Box plots of the age of the patients.

From the plot, the median age of patients who survived appears slightly lower than the median age of patients who died.


Box plots of bilirubin concentration.

From the plot, the median bilirium conc. of patients who survived seems lower than that of patients who died. This could be a significant variable in prediction.


Box plots of albumin concentration.

From the plot, the median albumin concentration of patients who survived appears higher than that of patients who died.


Inference:

We did a logistic regression on the data in order to test whether the age, edema, bilirubin conc., albumin conc., and prothrombin time variables are significant in predicting whether patients die or survive.

Call:

glm(formula = status ~ age + edema + bilirubin + albumin + prothtime, family = "binomial")

Deviance Residuals:

Min 1Q Median 3Q Max

-2.1205 -0.8761 0.5560 0.7649 2.7551

Coefficients:

Estimate Std. Error z value Pr(>|z|)

(Intercept) 2.878e+00 1.349e+00 2.134 0.03285 *

age -1.431e-04 3.316e-05 -4.316 1.59e-05 ***

edema -1.793e+00 5.883e-01 -3.047 0.00231 **

bilirubin -3.047e-01 5.031e-02 -6.057 1.39e-09 ***

albumin 3.309e-01 3.016e-01 1.097 0.27256

prothtime 8.288e-03 7.514e-03 1.103 0.27001

---

Signif. codes: 0 '***' 0.001 '**' 0.01 '*' 0.05 '.' 0.1 ' ' 1

(Dispersion parameter for binomial family taken to be 1)

Null deviance: 554.34 on 415 degrees of freedom

Residual deviance: 426.59 on 410 degrees of freedom

(2 observations deleted due to missingness)

AIC: 438.59

Number of Fisher Scoring iterations: 5

From the associated p.values we reject the null hypothesis that age, presence of edema and bilirubin concentration, are not significant predictors of survival.
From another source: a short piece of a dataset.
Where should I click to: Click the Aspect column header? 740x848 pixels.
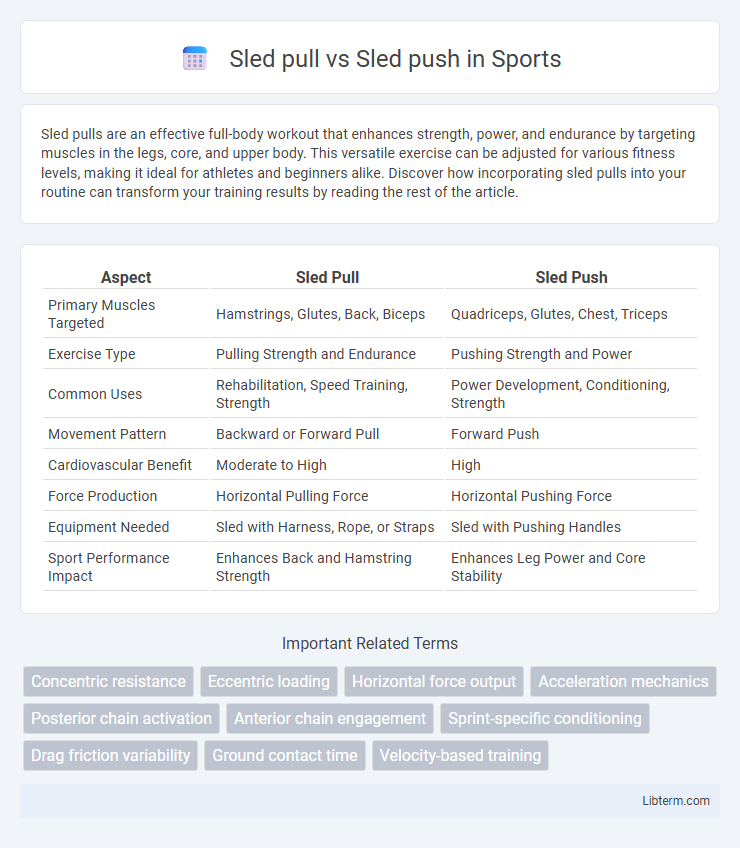(126, 277)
On the other hand we fail to reject the null hypothesis that albumin concentration and prothrombine time are not significant predictors of survival.
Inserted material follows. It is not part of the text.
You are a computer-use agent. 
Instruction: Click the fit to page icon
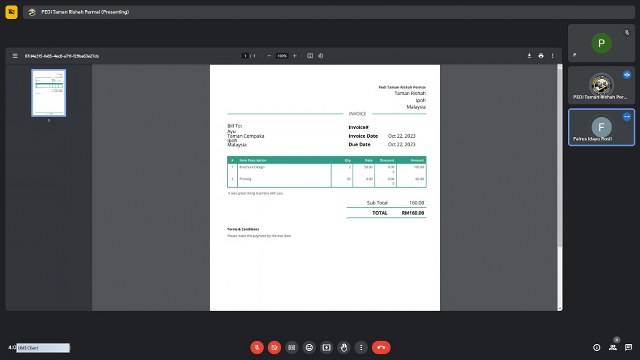(310, 56)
Odds Ratio & Confidence Intervals:

We further calculated the confidence intervals for the odds ratio associated with a 1 unit increase in the age and bilirubin concentration and concluded that: We are 95% confident that the odds ratio of survival associated with a one day increase in age is between 0.999792 and 0.9999219. Note than the interval is less than one, so we can claim that the survival odds decrease. However note that the interval is also very close to one.

We are also 95% confident that the odds ratio associated with a one unit (mg/dl) increase in bilirubin concentration is between 0.6681066 and 0.8137579. Again since this interval is lower than one we can claim that the odds of survival go down.